Schließlich ist der Herausgeber auch zwei Anregungen aus meiner Rezension der ersten Auflage (in ThLZ 134 [2009], 1361–1368) gefolgt, indem er einen Text von David Friedrich Strauß und einen von Falk Wagner aufgenommen hat. Von Strauß bietet er Passagen aus dessen letztem Werk Der alte und der neue Glaube (1872), in dem Strauß seine hegelianisch fundierte Christentumskritik »durch eine vom Materialismus und Darwinismus geprägte Weltanschauung ersetzt« (XX). Als theologischer Grundtext kann dieser in höchs­tem Maße christentums- und kirchenkritische Text insofern gelten, als er gegenüber dem von Strauß in seiner Auseinandersetzung mit den biblischen Grundlagen und der dogmatischen Auslegungstradition »errungenen Abschied von der Theologie« (ebd.) zu einer Relektüre und Neuformierung der Theologie motiviert, die denn auch auf verschiedenen Wegen im 20. Jh. stattgefunden haben. Von Falk Wagner hat der Herausgeber den Text Die Wirklichkeit Gottes als Geist von 1977 ausgewählt, in dem Wagner ausgehend von dem Widerspruch zwischen Gottes Herrschaft und Liebe (348) die Selbstbewegung Gottes bis ans Kreuz und seine Selbstauslegung als Geist als Spezifikum des christlichen Gottesgedankens (350) zur Geltung bringt. Gott konstituiere sich, indem er sich zur »Selbstexplikation im anderen« (355) bestimme, als Geist der Liebe und Freiheit. Indem der Mensch durch Gottes Selbstentfaltung nunmehr wissen könne, »was Gott als Geist ist, ist die Realisierung des Geistes in des Menschen Verantwortung gestellt« (355). Dass der späte Wagner selbst die spekulative Begründung hinter sich ließ, um die Gedanken der Freiheit und Liebe nunmehr religionswissenschaftlich und sozialethisch einzuholen (vgl. die Erklärung in der Einleitung, LVI f.), indiziert in ebenfalls lehrreicher Weise die Grenze spekulativer Selbsteinholung des Glaubens.
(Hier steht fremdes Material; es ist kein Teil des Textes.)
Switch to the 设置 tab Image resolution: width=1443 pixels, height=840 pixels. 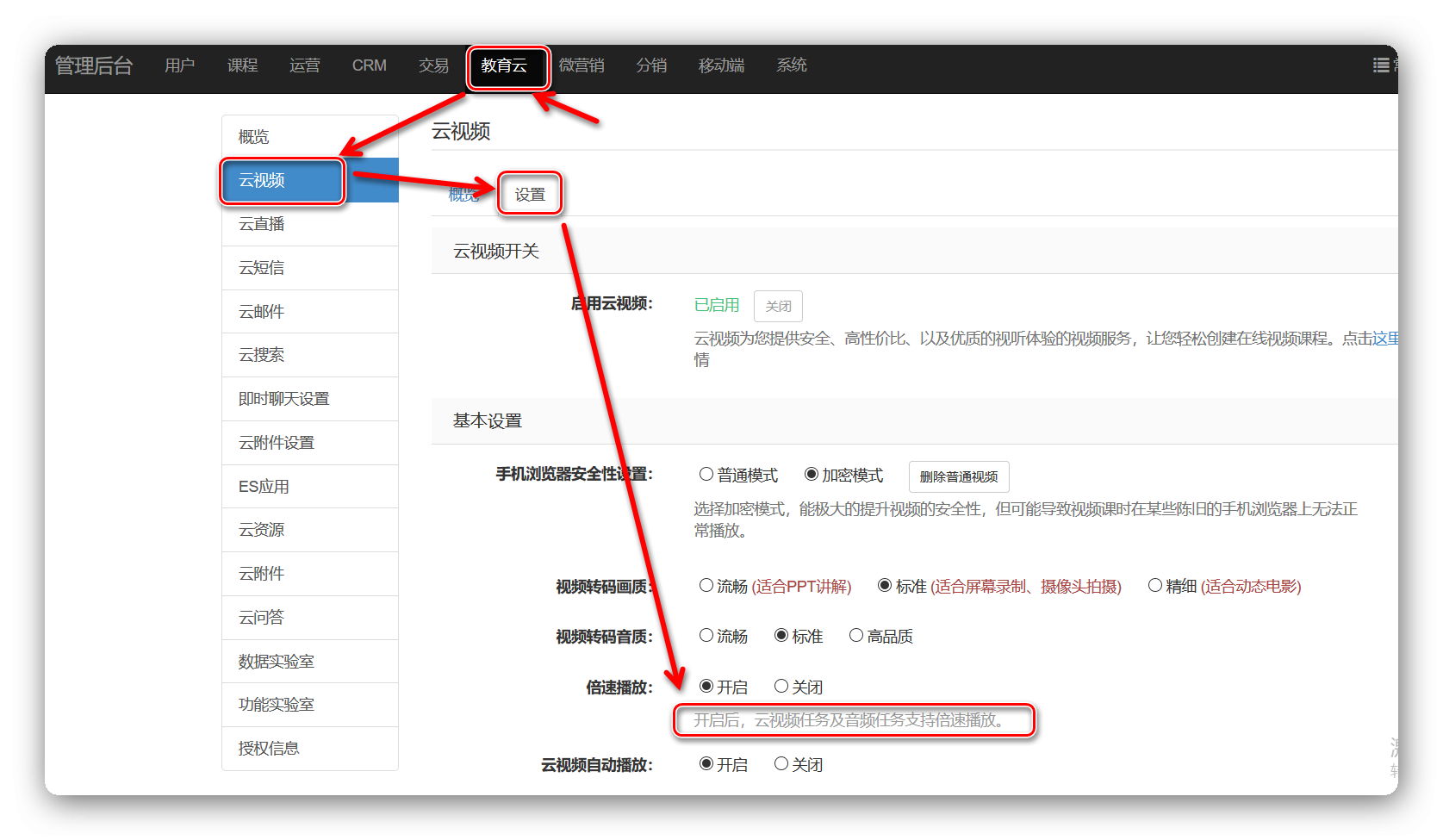point(530,195)
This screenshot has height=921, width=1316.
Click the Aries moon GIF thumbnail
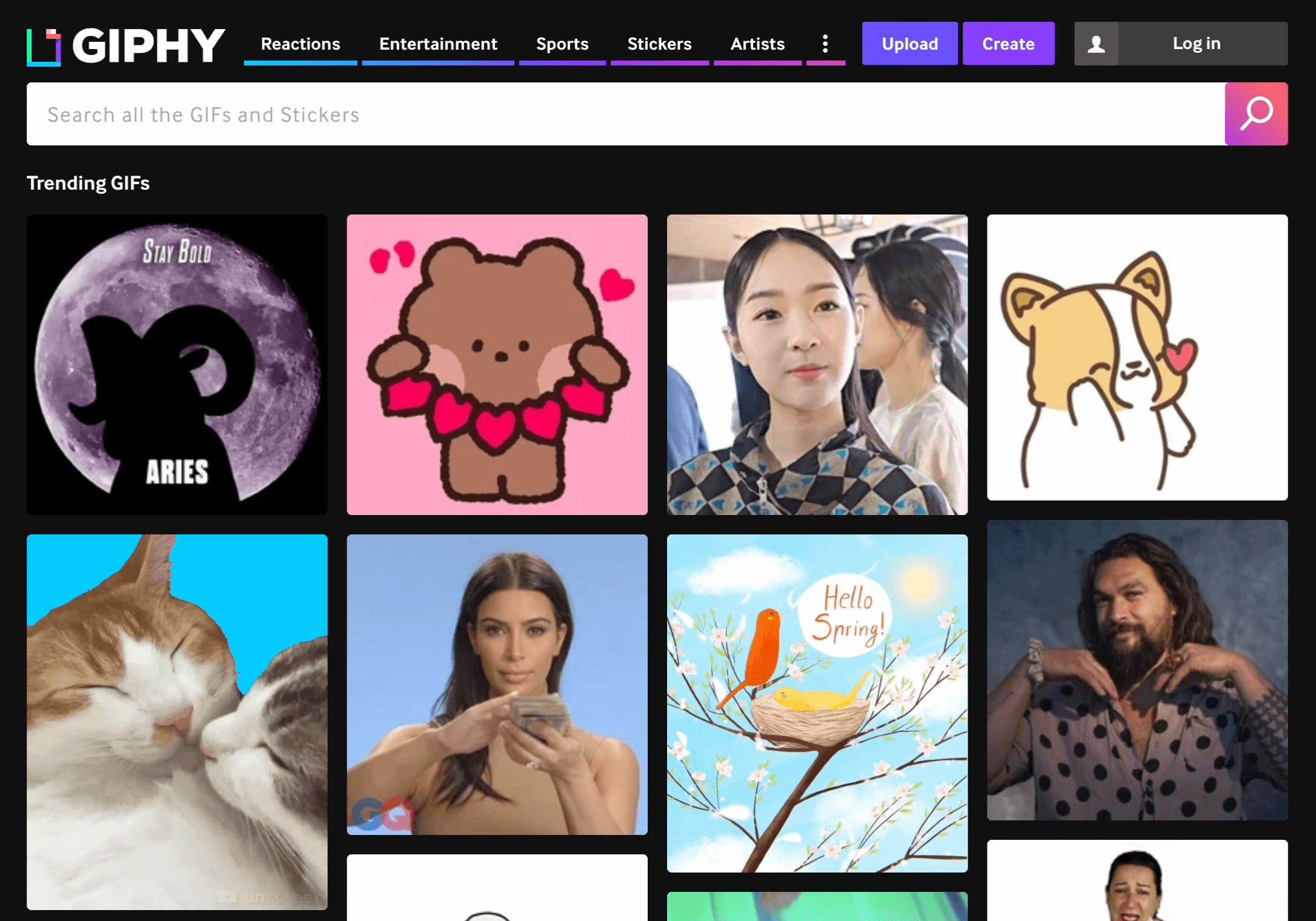click(177, 364)
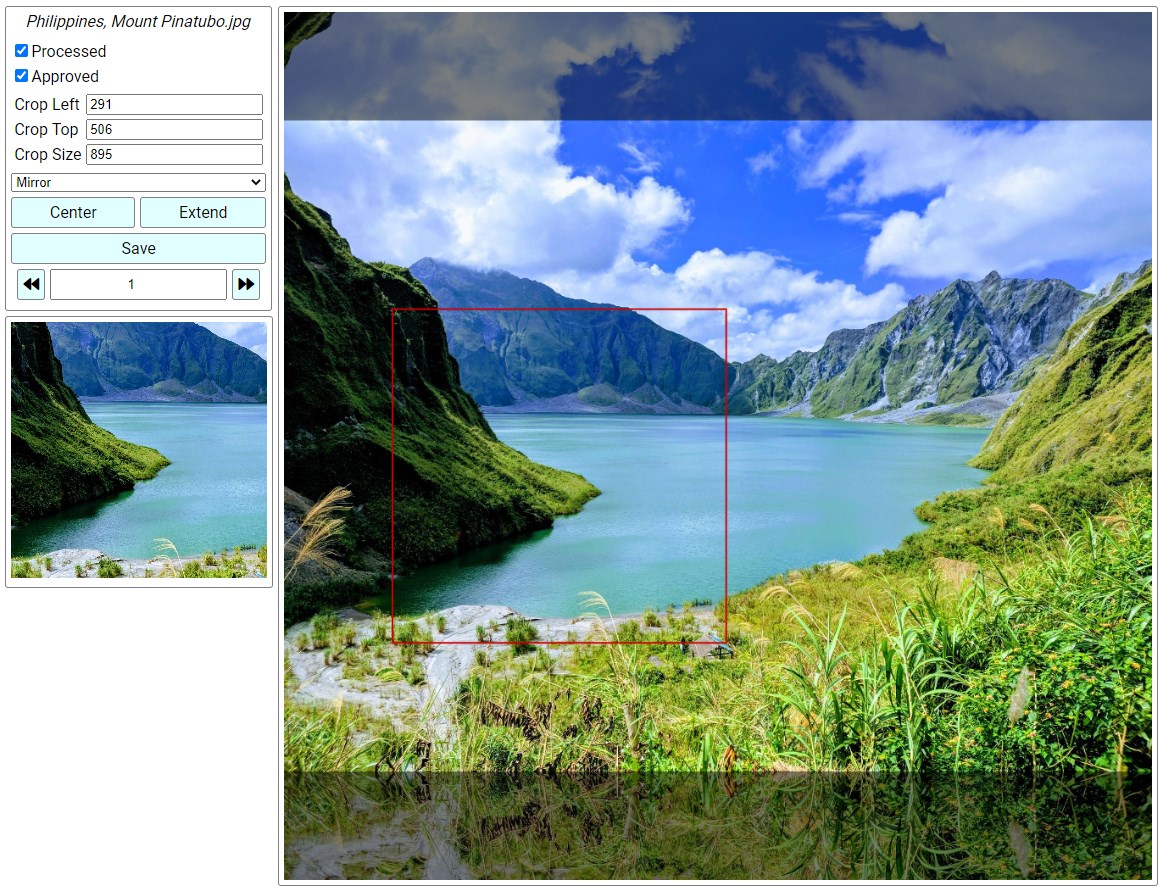Click into the Crop Top value box
The height and width of the screenshot is (893, 1164).
[174, 130]
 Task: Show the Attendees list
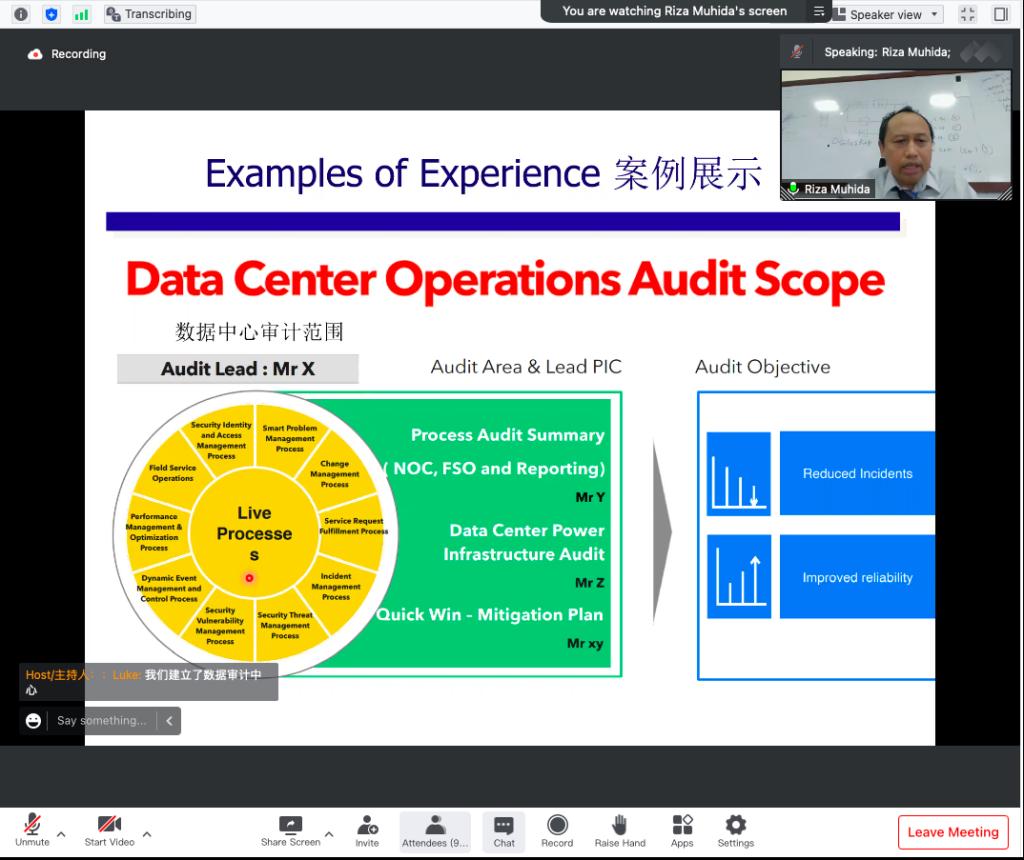click(435, 829)
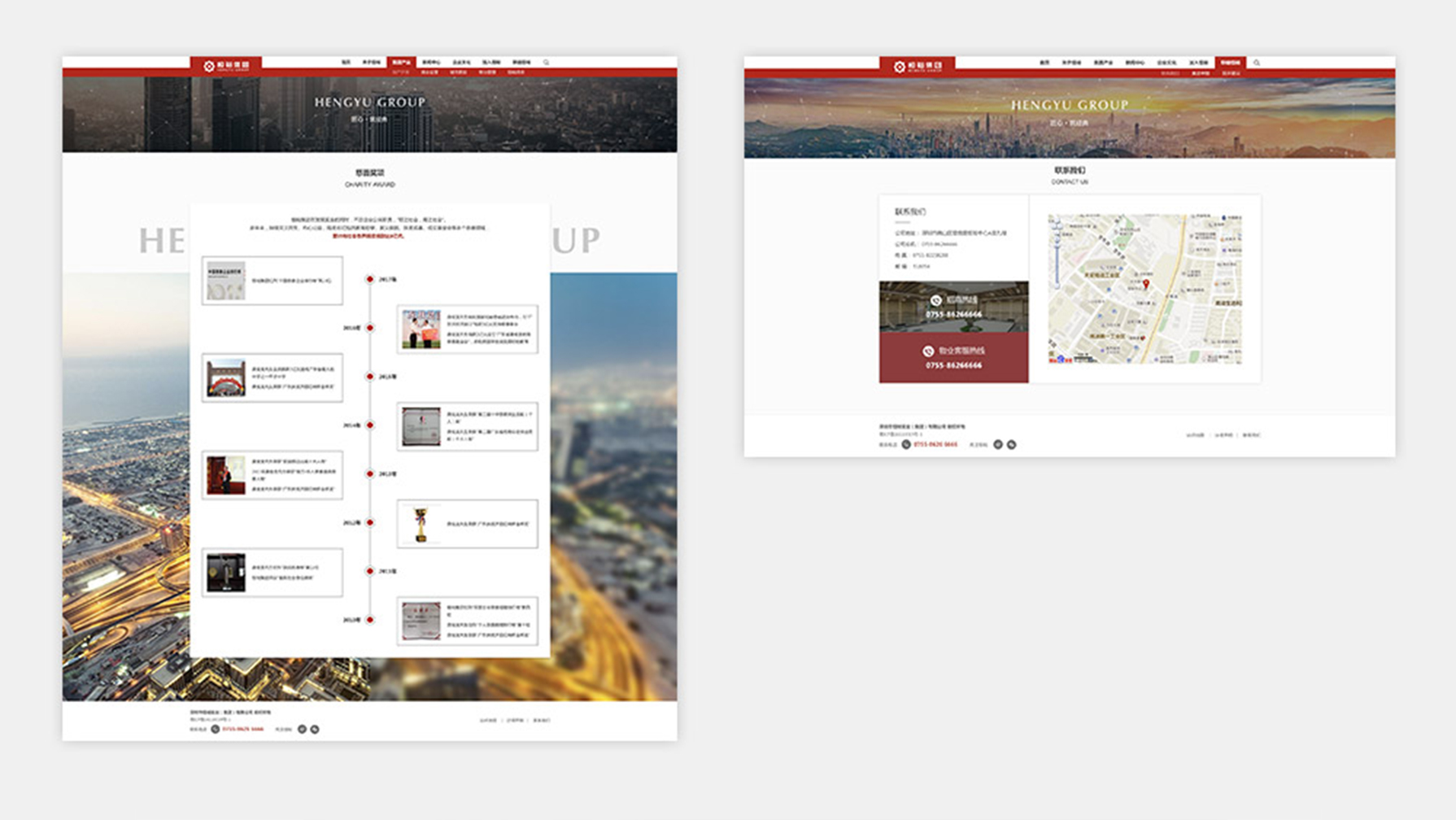The width and height of the screenshot is (1456, 820).
Task: Click the phone icon on the lobby photo hotline panel
Action: point(935,300)
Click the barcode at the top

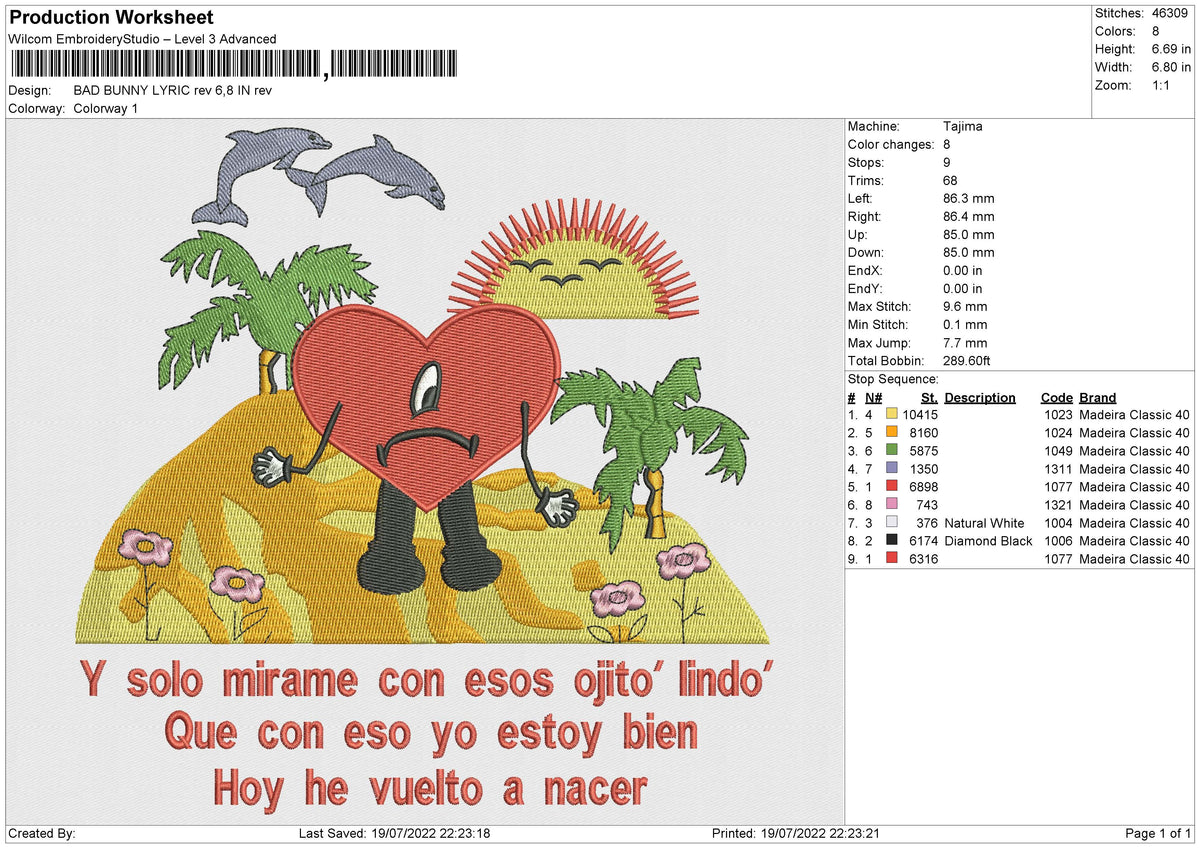pyautogui.click(x=234, y=65)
Gerade die Wahl dieser beiden zuletzt genannten Texte zeugt noch einmal von der großen werkgeschichtlichen Umsicht und der theologiegeschichtlichen Weitsicht, mit der die Texte des Bandes zusammengestellt sind. Die zweite Auflage gibt so einen noch gründlicheren Einblick in das Spektrum theologischer Ansätze, die in den letzten gut 200 Jahren die elementaren Begründungs- und Auslegungsaufgaben christlicher Theologie unter den Bedingungen von Aufklärung und Moderne in Angriff genommen haben.